TASK: Pick each line that has "computer" out of the records.

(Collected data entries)
☆ ☆ ☆ ☆ ☆ ☆ ☆

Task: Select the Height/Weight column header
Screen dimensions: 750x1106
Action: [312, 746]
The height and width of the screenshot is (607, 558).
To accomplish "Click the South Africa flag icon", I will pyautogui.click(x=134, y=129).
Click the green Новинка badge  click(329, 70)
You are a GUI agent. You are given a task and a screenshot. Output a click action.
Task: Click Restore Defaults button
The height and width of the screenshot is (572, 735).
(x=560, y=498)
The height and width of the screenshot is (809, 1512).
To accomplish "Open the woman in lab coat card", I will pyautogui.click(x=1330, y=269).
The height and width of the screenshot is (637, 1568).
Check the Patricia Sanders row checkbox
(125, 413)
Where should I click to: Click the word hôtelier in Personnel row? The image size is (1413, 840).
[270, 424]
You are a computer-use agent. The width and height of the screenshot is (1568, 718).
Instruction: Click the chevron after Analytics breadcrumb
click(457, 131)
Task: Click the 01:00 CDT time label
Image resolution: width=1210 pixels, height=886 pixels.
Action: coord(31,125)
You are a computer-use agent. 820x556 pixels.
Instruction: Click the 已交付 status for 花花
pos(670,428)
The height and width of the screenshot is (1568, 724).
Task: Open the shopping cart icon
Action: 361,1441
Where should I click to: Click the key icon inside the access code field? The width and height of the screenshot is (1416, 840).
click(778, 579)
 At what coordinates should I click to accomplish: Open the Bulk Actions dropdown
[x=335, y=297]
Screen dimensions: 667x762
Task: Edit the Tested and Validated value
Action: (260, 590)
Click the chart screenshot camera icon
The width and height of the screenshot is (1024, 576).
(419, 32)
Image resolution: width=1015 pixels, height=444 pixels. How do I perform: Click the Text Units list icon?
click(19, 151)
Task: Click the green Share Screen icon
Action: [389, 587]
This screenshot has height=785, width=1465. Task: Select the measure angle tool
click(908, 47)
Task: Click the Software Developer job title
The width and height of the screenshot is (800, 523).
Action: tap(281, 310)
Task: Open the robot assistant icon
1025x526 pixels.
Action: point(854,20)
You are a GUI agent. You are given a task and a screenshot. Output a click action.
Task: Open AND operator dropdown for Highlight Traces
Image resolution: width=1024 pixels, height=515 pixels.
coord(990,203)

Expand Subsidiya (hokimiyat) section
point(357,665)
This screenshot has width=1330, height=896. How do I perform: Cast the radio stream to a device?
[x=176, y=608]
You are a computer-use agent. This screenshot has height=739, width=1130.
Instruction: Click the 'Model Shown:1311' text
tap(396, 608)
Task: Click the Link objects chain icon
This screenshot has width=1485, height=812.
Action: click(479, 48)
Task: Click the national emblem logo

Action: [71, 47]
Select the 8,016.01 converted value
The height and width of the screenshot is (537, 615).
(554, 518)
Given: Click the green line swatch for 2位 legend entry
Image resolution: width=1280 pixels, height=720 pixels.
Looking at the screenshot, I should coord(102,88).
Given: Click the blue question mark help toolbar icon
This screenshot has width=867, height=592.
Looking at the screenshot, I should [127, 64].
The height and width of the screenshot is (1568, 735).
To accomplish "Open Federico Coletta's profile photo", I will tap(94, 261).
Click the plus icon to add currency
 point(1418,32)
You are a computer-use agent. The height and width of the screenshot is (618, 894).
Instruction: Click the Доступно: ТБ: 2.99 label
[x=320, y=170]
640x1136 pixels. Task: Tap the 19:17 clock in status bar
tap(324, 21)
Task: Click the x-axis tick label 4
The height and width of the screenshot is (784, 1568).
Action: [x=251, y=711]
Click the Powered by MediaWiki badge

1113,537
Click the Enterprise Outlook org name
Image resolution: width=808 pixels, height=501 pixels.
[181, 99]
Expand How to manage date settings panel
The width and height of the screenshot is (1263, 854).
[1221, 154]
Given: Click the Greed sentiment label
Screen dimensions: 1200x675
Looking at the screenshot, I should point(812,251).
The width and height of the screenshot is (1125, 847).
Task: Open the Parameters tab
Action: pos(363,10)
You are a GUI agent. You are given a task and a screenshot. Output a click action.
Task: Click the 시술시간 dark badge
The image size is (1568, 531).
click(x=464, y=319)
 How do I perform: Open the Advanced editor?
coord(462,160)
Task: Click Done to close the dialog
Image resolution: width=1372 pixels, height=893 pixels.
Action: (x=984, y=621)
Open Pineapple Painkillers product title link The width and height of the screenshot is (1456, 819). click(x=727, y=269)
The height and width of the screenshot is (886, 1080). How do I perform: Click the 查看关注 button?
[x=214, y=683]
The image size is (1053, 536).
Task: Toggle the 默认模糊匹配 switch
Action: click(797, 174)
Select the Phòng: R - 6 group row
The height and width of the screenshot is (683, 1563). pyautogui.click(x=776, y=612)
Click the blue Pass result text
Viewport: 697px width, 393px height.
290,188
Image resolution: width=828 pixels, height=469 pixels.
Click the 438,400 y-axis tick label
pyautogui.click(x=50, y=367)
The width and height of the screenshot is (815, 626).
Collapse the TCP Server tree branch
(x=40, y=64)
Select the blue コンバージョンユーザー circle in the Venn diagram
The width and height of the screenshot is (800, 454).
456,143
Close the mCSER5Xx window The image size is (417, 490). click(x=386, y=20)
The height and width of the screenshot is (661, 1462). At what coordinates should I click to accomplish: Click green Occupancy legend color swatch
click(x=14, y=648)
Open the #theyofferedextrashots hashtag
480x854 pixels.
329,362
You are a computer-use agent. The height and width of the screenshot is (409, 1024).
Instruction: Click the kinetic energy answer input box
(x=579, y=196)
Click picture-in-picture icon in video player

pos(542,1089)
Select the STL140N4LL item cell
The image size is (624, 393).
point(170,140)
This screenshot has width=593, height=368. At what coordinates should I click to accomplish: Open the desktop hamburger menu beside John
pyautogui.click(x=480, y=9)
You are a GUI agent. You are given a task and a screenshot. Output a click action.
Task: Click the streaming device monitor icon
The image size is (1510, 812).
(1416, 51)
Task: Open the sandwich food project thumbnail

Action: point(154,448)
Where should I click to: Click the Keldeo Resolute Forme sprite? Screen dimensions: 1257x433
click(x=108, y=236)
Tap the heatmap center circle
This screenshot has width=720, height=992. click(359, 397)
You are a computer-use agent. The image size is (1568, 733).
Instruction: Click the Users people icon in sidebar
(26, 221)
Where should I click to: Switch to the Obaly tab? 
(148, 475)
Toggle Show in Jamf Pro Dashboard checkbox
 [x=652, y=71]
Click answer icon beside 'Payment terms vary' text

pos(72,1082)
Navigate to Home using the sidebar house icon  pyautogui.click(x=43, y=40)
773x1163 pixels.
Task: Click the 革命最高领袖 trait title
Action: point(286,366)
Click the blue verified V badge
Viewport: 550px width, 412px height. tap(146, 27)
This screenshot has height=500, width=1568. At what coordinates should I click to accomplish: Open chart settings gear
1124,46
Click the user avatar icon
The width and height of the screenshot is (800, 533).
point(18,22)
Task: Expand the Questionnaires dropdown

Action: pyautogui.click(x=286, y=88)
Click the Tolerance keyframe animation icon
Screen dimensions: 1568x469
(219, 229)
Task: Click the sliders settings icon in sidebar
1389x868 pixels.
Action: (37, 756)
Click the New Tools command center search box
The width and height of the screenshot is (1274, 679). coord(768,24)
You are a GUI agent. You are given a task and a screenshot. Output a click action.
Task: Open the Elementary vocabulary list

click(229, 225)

☆ ☆ ☆ ☆ ☆ ☆ ☆

REPLY TO THE TASK:
You are a computer-use agent. The width and height of the screenshot is (1568, 718).
You are a computer-use agent. 820x556 pixels.
You are a computer-use agent. This screenshot has height=739, width=1130.
You are a computer-use agent. The height and width of the screenshot is (618, 894).
You are a computer-use agent. The height and width of the screenshot is (409, 1024).
You are a computer-use agent. The image size is (1568, 733).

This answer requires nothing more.